▶ _WHAT IS NEEDED_:
The records beneath should be printed exactly, and the pictures are to be left out.

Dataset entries
========
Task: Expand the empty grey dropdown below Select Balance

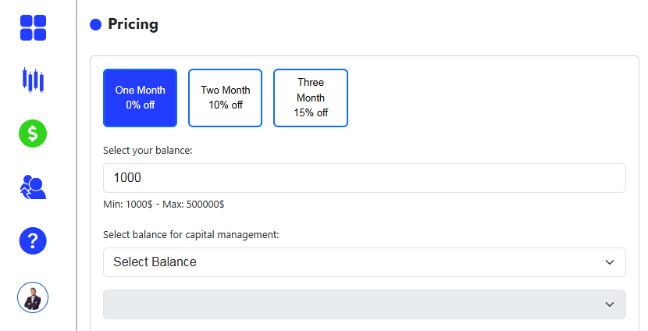Action: tap(351, 304)
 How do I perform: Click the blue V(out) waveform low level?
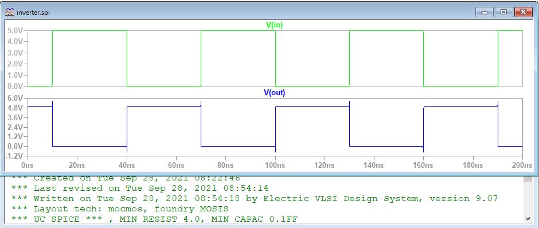(x=89, y=146)
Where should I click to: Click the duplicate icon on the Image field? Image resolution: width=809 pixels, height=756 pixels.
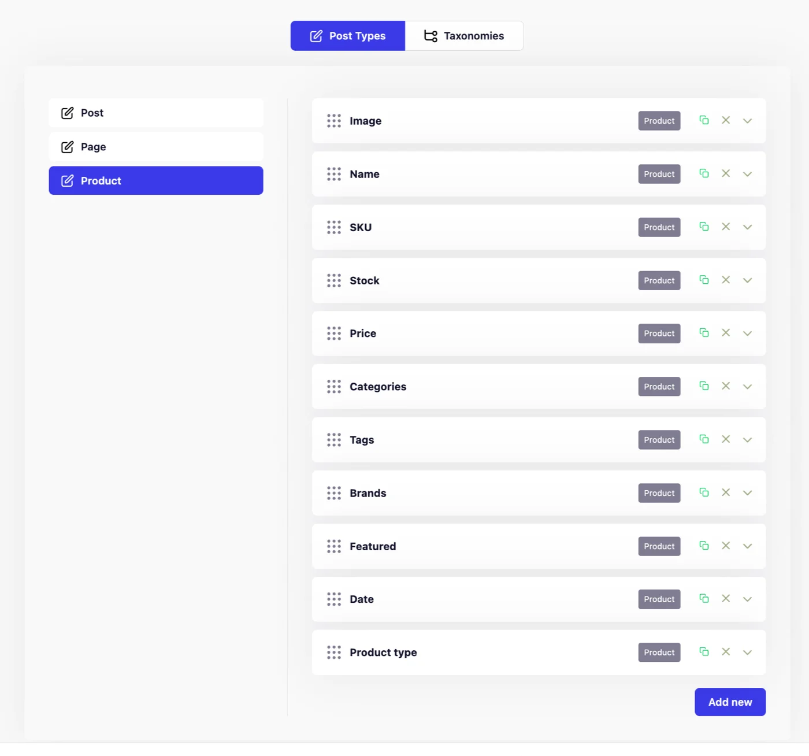704,120
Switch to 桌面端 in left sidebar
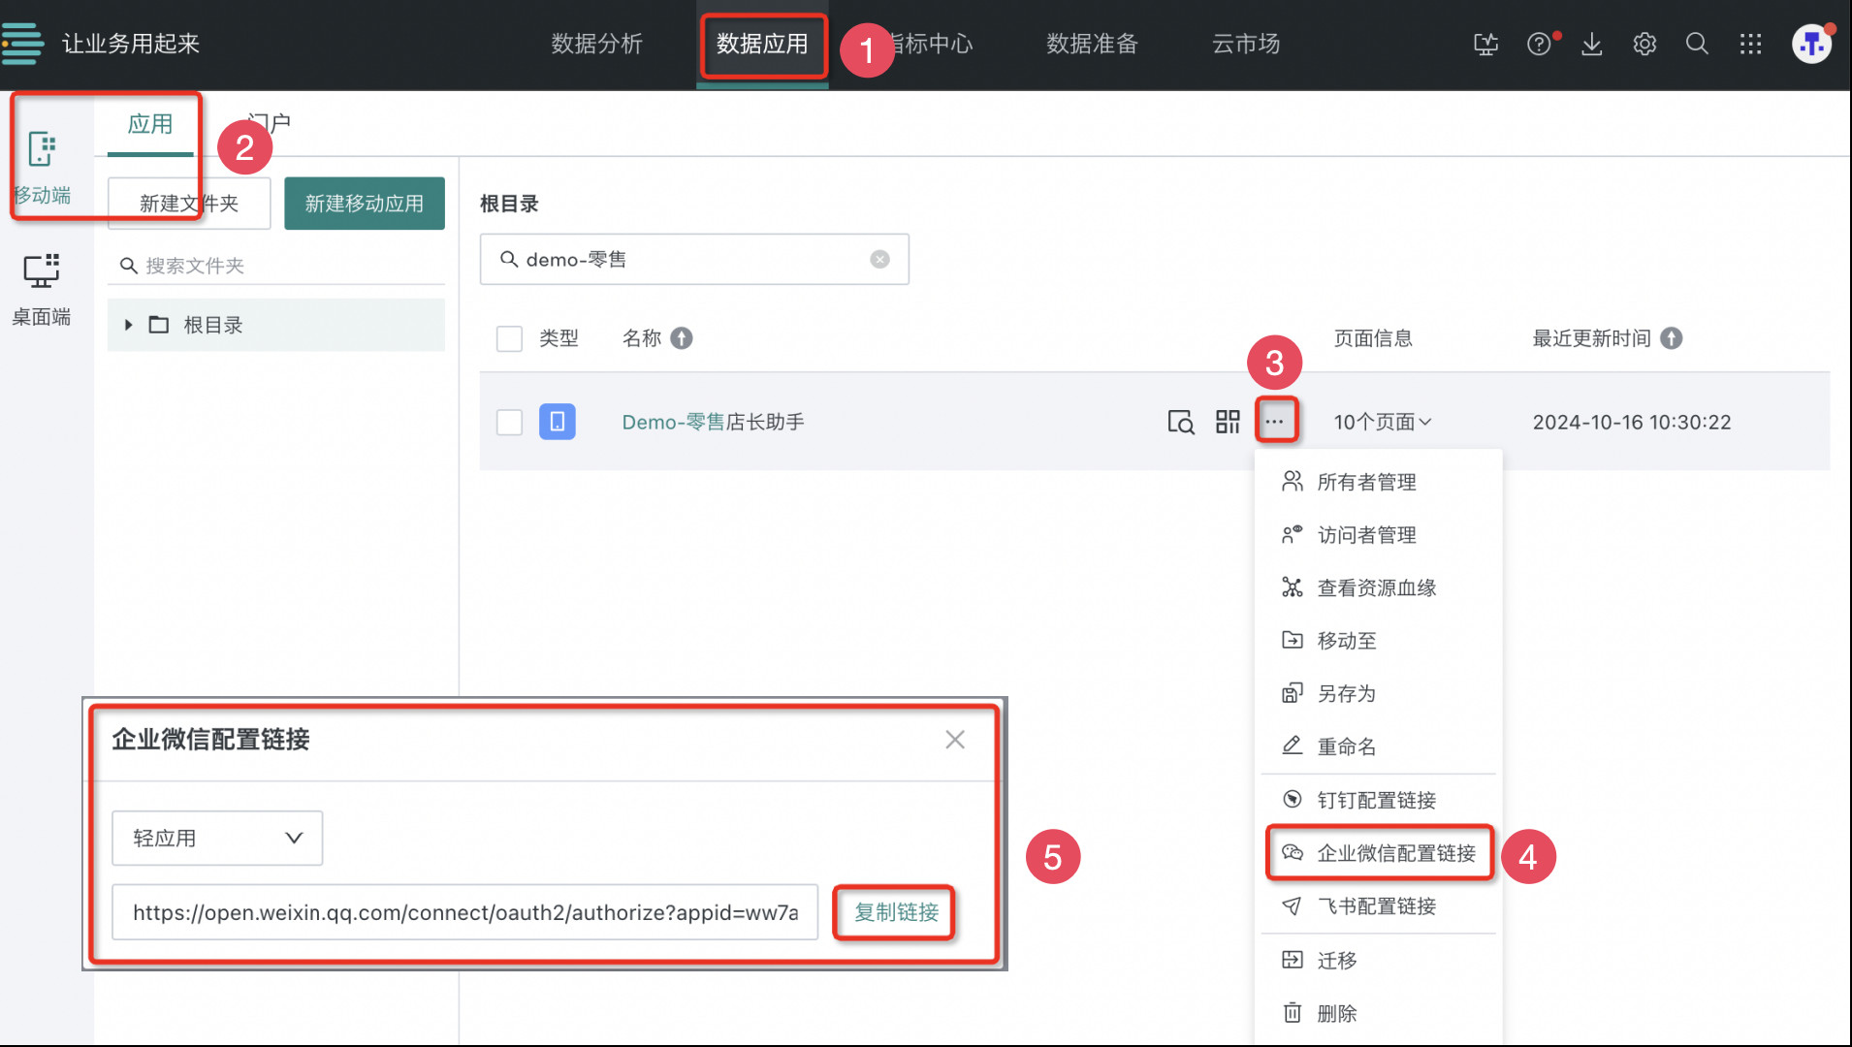Viewport: 1852px width, 1047px height. coord(42,289)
========
▶ _SOLUTION_:
Task: Expand the empty grey dropdown below Select Balance

Action: tap(351, 304)
 How do I perform: Click the blue V(out) waveform low level?
(x=89, y=146)
Where should I click to: Click the duplicate icon on the Image field? Image resolution: width=809 pixels, height=756 pixels.
704,120
Switch to 桌面端 in left sidebar
Viewport: 1852px width, 1047px height. coord(42,289)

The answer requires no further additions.